White House Press Secretary Robert Gibbs reiterated the Obama administration's opposition to extending tax cuts for America's highest earners this afternoon, after former White House Budget Director Peter Orszag, at left, suggested a two year extension of all the Bush-era tax cuts.
Orszag, who left the Obama administration in July, wrote in an op-ed in today's New York Times that raising taxes would "crimp consumer spending, further depressing the already inadequate demand for what firms are capable of producing at full tilt." He suggested the administration extend all the Bush tax cuts for two years before ending them altogether in order to lower the deficit. This includes ending the tax cuts for middle and lower-income people that the Obama administration wants to extend permanently.
In his press briefing this afternoon, Gibbs responded to Orszag's comments, emphasizing that while the White House is committed to extending tax cuts for middle and low-income Americans, it stands firm in its belief that maintaining similar breaks for the nation's highest earners is fiscally unsustainable.

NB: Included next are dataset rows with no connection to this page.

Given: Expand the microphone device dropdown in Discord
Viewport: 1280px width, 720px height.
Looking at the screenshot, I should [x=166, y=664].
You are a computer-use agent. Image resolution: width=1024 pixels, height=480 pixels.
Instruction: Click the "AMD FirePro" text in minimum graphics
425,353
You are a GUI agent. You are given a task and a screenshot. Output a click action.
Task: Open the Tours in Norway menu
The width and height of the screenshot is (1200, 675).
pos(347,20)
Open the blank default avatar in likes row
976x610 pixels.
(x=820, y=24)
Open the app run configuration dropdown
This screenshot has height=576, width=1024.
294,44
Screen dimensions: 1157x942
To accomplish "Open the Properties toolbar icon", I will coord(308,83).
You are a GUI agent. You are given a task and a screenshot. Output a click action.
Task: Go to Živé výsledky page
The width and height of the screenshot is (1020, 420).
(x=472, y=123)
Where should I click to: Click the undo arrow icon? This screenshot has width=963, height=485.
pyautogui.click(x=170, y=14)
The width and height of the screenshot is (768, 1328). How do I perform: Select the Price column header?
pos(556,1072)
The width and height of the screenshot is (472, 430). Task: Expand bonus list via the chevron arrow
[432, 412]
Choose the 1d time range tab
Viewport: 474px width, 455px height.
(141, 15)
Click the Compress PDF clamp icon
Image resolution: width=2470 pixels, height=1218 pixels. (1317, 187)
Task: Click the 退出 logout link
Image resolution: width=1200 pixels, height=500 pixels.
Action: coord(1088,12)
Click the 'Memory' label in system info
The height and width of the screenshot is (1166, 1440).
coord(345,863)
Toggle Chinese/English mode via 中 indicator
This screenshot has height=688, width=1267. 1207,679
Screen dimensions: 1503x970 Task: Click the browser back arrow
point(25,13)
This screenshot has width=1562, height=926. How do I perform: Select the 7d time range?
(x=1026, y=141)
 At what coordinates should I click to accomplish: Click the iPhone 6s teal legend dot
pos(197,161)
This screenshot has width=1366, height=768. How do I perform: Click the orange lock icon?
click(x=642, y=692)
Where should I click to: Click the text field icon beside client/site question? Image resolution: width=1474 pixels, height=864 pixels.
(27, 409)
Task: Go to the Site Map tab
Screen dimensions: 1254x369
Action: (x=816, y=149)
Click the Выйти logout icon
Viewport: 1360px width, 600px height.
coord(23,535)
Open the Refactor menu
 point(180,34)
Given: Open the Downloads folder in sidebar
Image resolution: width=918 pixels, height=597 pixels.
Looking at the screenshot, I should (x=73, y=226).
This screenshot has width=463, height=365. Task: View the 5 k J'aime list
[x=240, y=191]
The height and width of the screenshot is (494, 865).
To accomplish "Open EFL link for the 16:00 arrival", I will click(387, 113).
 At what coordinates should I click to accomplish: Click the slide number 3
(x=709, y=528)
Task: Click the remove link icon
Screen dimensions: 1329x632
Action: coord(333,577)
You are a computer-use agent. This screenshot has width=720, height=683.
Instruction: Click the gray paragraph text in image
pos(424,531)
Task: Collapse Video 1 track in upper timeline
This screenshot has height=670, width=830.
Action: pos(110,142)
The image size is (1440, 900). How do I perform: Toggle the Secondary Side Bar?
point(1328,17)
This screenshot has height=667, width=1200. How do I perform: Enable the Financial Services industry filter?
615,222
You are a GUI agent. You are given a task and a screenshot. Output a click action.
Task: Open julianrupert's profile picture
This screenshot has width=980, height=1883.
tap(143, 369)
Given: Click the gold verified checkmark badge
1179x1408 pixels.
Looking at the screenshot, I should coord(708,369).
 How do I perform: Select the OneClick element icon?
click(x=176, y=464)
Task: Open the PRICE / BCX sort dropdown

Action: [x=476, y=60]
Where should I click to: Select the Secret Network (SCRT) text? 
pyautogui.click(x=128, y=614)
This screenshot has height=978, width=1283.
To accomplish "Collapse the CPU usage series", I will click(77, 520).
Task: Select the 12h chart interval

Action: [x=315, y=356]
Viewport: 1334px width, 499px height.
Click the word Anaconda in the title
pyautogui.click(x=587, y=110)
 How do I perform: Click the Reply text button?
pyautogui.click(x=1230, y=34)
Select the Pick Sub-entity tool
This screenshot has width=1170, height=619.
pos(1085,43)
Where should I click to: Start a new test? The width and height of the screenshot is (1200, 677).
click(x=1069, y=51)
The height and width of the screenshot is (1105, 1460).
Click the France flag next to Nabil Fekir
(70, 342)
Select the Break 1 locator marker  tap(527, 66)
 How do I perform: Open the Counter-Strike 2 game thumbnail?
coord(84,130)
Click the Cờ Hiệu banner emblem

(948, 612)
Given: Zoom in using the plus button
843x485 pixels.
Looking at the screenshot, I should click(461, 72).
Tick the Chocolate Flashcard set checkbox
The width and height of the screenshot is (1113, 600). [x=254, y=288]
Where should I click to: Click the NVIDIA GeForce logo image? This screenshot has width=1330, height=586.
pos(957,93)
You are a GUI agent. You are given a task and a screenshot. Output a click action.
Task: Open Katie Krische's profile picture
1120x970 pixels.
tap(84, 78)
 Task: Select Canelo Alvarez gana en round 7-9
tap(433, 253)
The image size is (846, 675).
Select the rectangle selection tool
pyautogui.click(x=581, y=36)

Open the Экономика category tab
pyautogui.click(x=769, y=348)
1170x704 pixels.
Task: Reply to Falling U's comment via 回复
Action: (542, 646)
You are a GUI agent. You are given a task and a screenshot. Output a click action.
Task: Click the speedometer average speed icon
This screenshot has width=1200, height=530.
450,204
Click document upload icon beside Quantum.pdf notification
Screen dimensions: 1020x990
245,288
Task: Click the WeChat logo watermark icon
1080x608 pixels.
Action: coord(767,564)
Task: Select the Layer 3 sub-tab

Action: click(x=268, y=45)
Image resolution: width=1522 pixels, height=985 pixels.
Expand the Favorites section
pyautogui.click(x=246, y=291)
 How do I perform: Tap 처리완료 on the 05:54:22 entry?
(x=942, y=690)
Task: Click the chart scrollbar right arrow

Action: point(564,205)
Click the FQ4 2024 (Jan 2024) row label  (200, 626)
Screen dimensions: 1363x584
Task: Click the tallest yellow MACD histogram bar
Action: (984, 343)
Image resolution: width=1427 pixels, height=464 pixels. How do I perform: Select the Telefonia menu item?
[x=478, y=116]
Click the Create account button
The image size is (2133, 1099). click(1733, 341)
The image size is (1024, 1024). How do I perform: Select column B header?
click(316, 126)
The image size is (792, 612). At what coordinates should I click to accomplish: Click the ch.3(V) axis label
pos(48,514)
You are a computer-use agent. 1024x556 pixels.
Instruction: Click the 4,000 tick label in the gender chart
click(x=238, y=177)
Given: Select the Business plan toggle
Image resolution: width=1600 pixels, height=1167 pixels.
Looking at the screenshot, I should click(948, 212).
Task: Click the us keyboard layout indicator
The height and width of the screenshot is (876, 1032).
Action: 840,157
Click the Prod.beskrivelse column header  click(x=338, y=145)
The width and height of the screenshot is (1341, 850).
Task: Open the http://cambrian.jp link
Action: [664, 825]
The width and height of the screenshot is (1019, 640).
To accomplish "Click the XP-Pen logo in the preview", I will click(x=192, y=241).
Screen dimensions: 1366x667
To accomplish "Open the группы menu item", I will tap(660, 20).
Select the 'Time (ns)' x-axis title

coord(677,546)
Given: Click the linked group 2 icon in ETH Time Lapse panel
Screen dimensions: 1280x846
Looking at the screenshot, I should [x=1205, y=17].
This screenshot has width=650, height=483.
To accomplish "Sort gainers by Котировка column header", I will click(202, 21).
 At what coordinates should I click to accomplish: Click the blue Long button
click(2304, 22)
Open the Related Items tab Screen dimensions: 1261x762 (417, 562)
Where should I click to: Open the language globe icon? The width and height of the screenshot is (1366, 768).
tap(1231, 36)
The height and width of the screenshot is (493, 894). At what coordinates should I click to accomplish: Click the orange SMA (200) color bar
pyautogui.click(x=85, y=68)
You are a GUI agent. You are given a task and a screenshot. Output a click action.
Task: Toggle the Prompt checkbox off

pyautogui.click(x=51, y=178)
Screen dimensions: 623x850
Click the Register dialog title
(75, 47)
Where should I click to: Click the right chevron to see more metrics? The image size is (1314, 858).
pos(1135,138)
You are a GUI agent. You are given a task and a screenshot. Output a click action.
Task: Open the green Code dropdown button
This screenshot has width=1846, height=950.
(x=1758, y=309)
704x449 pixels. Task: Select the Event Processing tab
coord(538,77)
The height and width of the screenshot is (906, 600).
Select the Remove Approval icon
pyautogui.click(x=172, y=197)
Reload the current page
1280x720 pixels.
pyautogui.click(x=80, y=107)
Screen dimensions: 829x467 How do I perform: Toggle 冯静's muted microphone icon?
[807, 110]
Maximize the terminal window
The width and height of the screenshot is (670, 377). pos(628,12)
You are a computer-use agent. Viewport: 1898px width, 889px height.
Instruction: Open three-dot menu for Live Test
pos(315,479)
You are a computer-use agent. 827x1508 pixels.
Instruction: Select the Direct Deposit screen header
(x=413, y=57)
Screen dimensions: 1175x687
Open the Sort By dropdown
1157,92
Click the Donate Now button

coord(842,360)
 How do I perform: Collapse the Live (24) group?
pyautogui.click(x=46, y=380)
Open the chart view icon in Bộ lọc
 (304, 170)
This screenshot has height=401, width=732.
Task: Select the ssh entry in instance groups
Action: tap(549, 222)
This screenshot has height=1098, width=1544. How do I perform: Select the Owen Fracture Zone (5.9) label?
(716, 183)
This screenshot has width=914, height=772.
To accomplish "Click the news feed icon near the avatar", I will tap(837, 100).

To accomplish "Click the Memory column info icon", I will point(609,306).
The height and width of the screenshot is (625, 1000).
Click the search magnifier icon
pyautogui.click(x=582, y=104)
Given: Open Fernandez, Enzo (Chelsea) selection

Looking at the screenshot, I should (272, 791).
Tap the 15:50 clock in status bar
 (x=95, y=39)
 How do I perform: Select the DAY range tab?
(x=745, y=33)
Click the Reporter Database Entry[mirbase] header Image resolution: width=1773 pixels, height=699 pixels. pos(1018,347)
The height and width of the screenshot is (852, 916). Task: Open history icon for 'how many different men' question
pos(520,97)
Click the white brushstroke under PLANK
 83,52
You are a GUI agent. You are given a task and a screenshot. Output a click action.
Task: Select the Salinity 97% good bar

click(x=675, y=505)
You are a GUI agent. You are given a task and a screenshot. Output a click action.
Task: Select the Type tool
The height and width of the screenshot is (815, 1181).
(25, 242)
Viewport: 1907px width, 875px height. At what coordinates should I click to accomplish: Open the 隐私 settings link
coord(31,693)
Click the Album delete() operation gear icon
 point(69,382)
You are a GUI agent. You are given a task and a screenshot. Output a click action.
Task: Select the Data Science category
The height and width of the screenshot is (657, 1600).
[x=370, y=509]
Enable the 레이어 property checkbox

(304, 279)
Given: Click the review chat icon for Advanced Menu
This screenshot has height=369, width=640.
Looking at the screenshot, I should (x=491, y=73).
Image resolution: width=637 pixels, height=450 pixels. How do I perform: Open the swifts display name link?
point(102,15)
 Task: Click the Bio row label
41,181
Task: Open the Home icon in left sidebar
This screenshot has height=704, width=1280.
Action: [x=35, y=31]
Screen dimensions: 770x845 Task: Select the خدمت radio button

"Our viewpoint on this is that we should and must pass legislation that extends the tax cuts for middle-class families," he said. "But we cannot afford, in this environment to -- in our budgetary and fiscal environment to extend the tax cuts for those that make more than $250,000 a year."
"I don't think the president believes that we are a $100,000 tax cut from a millionaire away from an economy that works for families that are making $40,000 a year," Gibbs said.
Gibbs said he does not recall Orszag having voiced these opinions during his tenure in the White House. "I obviously was not in every meeting that Peter was in," he said. "I did not hear him make this argument. He may have made this argument at some meetings. I certainly don't recall it, but that's not to say that he didn't."
When asked if Orszag was a frequent voice of opposition while serving as OMB director, Gibbs resisted characterizing Orszag's behavior in terms of "one neat box."
"I wouldn't want to generalize about anybody here," he said. "I think, probably, like a number of people that work here, if you walked into any meeting, people have opinions that may or may not vary with those that are in the room."